Isoniazid induces oxidative stress, mitochondrial dysfunction and apoptosis in Hep G2 cells.

Isoniazid (INH) continues to be a sheet anchor in treatment of tuberculosis, however its chronic administration is known to cause hepatotoxicity through a poorly defined mechanism. Ellucidation of mechanism underlying INH induced hepatotoxicity may be beneficial in devising ways to counteract toxic manifestations. In view of this concentration dependent effects INH were evaluated in hepatoma cell line (Hep-G2). INH exposure produced cytotoxic effects in Hep-G2 cells in a characteristic dose dependent manner. There was considerable cell detachment, loss of viability and alterations in cellular morphology that were indicative of toxic insult. We observed cell shrinkage at highest concentrations (88 microM) suggesting an involvement of apoptosis. This finding was substantiated by the flow cytometry data and DNA fragmentation analysis which clearly indicated that INH induced cytotoxicity, was being mediated by induction of apoptosis.
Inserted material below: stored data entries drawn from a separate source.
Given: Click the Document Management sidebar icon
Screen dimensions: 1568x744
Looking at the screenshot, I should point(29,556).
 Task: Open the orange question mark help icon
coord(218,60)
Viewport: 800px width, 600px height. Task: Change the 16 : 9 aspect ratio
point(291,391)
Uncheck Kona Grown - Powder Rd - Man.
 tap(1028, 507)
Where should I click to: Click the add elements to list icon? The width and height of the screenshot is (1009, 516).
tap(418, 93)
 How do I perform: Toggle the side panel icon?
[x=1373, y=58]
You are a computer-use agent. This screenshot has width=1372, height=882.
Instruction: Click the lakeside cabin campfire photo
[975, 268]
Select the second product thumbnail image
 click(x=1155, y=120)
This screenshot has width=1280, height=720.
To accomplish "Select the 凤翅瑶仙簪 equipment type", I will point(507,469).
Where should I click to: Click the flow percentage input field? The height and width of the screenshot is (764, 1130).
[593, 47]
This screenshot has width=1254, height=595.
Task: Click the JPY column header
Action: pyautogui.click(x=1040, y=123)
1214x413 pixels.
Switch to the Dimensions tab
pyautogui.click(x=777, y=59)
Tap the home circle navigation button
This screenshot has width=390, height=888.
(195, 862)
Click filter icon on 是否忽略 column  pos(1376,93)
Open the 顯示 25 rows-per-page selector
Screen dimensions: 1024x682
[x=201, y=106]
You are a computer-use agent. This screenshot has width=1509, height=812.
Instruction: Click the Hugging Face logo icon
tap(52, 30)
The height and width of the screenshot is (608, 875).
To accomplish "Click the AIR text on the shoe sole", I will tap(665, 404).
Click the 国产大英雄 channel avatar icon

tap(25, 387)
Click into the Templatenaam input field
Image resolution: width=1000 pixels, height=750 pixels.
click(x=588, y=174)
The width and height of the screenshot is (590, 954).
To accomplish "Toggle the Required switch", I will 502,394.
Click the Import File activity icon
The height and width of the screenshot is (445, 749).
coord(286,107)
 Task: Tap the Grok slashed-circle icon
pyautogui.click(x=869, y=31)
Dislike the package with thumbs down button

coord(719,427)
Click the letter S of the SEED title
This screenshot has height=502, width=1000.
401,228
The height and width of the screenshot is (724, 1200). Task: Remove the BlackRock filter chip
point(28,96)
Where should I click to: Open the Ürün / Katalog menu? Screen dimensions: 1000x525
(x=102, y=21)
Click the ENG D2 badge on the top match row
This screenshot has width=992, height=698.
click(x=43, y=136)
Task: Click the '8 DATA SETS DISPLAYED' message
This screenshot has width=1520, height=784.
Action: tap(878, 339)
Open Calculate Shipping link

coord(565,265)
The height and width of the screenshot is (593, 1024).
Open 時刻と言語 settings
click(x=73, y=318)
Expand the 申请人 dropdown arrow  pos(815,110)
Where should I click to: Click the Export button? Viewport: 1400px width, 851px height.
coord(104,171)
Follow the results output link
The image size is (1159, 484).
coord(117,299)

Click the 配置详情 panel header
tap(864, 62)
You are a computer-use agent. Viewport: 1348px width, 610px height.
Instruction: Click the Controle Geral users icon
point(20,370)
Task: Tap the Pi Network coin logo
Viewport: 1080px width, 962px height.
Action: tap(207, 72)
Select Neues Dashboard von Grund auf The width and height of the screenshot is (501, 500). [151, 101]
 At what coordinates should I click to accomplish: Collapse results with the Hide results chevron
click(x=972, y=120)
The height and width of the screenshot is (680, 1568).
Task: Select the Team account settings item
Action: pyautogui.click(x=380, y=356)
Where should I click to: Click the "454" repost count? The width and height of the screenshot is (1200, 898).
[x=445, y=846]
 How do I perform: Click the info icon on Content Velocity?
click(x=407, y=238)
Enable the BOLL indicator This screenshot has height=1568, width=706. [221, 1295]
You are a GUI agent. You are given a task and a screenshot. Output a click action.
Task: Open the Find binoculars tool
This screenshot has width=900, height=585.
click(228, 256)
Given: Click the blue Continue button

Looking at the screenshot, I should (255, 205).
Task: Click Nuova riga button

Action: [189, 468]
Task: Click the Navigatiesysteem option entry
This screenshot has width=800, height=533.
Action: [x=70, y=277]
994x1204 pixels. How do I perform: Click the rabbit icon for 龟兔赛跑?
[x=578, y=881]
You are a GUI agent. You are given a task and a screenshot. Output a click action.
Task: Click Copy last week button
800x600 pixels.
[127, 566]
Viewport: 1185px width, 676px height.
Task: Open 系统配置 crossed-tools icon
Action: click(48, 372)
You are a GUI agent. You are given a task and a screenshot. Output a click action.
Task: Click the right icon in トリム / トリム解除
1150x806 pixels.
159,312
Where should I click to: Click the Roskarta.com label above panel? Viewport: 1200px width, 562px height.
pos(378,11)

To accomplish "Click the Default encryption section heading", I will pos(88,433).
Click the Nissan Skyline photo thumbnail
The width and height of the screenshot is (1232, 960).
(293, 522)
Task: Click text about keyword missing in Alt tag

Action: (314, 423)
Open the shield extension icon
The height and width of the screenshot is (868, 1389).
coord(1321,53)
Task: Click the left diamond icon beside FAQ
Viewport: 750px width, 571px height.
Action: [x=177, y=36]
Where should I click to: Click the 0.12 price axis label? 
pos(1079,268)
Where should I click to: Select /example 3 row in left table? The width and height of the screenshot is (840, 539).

Furthermore there was mitochondrial dysfunction as indicated by significant inhibition of MTT Reduction as compared to control at all the concentrations and depletion of cellular glutathione (GSH) content along with increased production of Reactive oxygen species (ROS). Collectively these findings led us to conclude that INH induced apoptosis in Hep-G2 cells is mediated by generation of oxidative stress.